REQUIREMENT | Please print the entries below exactly, from the line with "Screen dimensions: 439x346" through the line with "Task: Click Контроль вскрытия heading link", including both of those lines and leaving out all others.

******

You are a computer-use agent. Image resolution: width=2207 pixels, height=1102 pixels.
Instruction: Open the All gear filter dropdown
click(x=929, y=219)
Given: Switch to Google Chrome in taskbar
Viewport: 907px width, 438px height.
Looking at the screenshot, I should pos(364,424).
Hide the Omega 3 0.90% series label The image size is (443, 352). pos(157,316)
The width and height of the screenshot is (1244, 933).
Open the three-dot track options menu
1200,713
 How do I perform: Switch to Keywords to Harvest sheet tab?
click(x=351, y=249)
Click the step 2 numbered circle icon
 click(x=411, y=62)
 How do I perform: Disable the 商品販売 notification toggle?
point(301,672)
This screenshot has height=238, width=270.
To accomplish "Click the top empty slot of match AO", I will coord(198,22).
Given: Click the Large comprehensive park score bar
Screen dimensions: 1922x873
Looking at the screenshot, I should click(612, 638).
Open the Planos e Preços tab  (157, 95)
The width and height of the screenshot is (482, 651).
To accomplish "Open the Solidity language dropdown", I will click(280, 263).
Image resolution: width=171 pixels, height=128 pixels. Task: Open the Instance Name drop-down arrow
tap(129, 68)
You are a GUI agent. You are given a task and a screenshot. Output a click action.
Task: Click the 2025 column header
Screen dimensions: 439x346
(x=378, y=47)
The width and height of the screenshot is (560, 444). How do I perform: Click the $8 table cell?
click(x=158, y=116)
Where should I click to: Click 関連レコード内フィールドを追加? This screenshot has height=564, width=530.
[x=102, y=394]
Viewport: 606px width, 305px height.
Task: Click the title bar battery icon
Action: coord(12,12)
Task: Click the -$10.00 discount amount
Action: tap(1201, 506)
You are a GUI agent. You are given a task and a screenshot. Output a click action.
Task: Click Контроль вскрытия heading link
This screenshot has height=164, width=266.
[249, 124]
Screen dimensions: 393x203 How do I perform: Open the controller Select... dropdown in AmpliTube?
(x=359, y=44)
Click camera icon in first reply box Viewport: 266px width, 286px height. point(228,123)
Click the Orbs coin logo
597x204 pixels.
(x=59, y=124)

******

SOLUTION TO THE PROBLEM |
Screen dimensions: 439x346
(x=378, y=47)
The width and height of the screenshot is (560, 444). How do I perform: Click the $8 table cell?
click(x=158, y=116)
Where should I click to: Click 関連レコード内フィールドを追加? This screenshot has height=564, width=530.
[x=102, y=394]
Viewport: 606px width, 305px height.
Task: Click the title bar battery icon
Action: coord(12,12)
Task: Click the -$10.00 discount amount
Action: tap(1201, 506)
You are a GUI agent. You are given a task and a screenshot. Output a click action.
Task: Click Контроль вскрытия heading link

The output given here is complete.